### [What the task asks]
Replace "red" with "green" in the rows from the line containing "Where should I" through the end of the rows, changing nothing else. Write out only those lines, leaving out the pictures.

· · · · · · ·

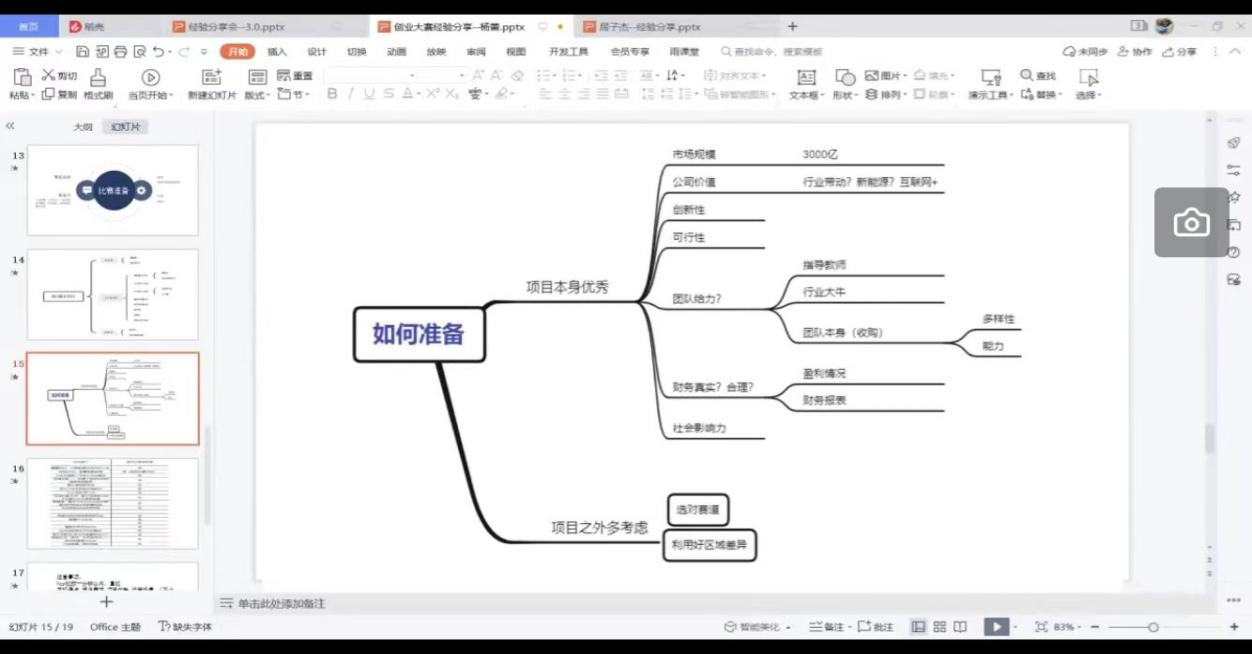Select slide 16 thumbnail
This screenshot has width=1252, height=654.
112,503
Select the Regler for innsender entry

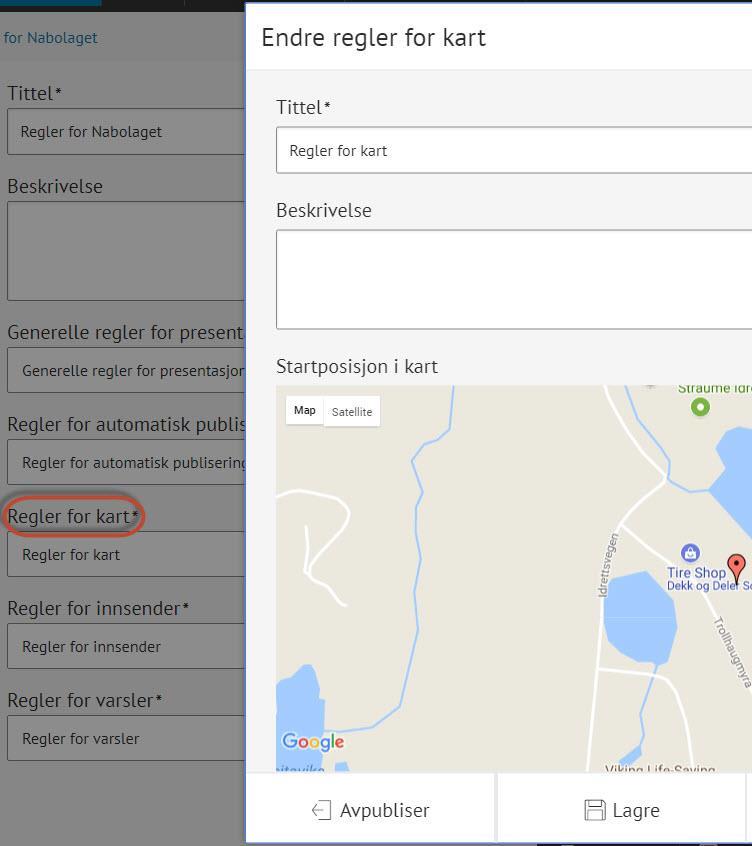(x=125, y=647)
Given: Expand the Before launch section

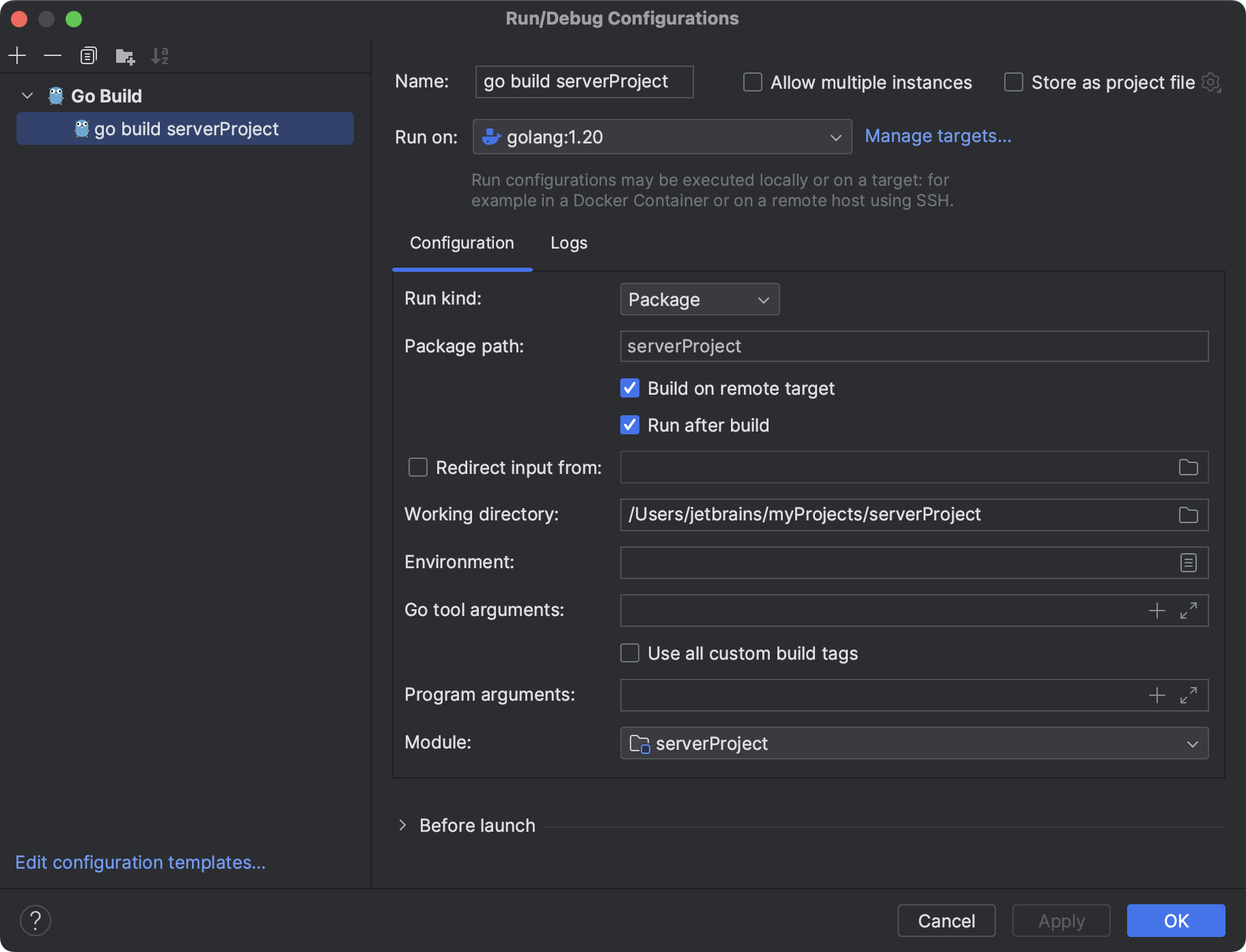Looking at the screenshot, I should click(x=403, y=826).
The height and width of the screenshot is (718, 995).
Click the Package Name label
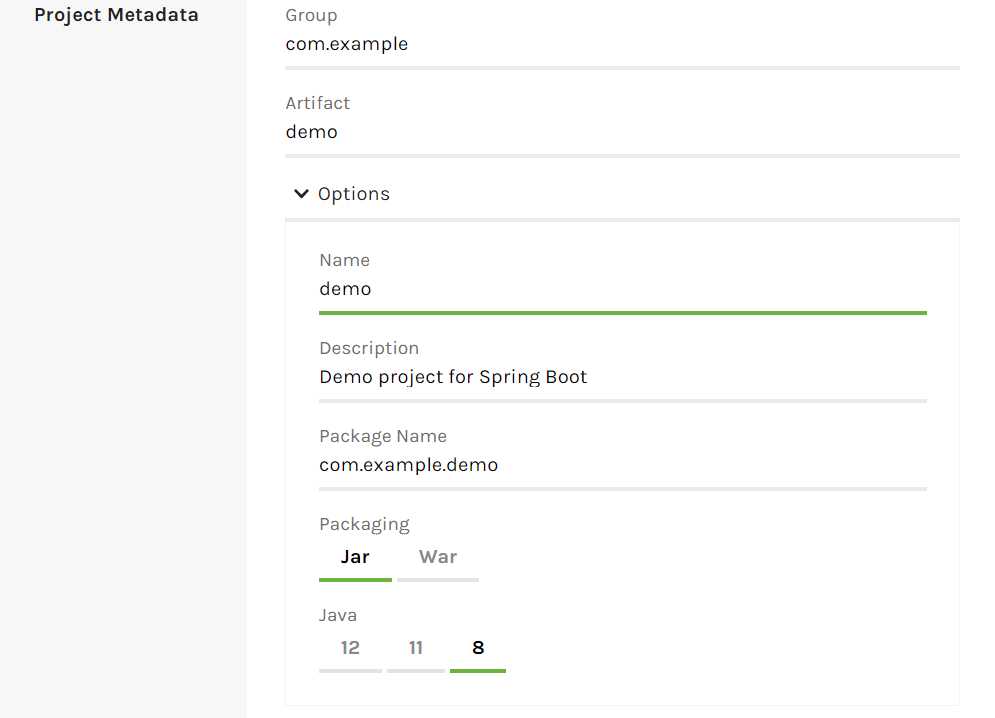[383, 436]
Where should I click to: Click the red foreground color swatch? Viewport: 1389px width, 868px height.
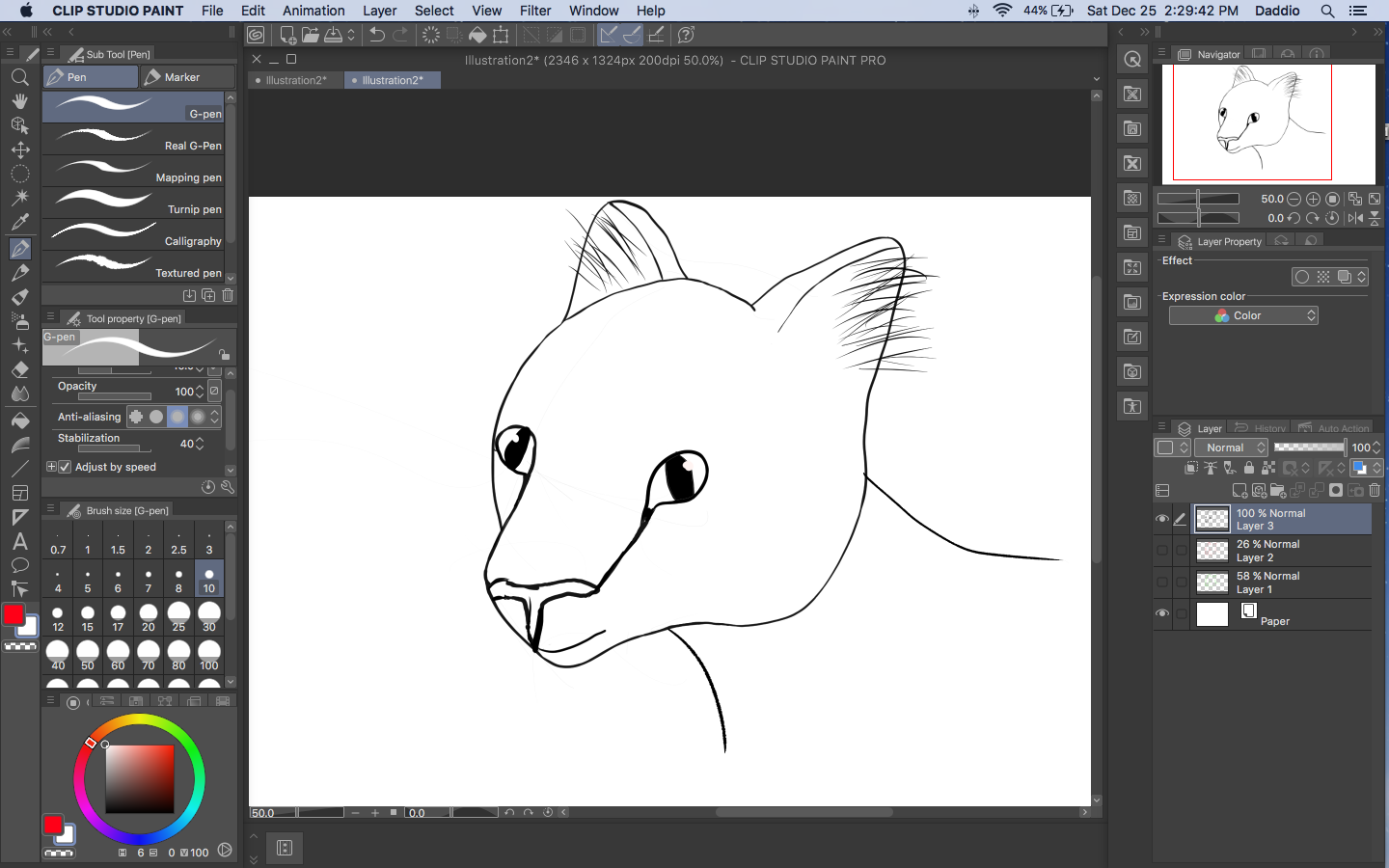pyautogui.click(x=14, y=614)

· · · · · · ·

### [Result of this task]
Where should I click to: Click the green foreground color swatch? Viewport: 1389px width, 868px height.
pyautogui.click(x=14, y=614)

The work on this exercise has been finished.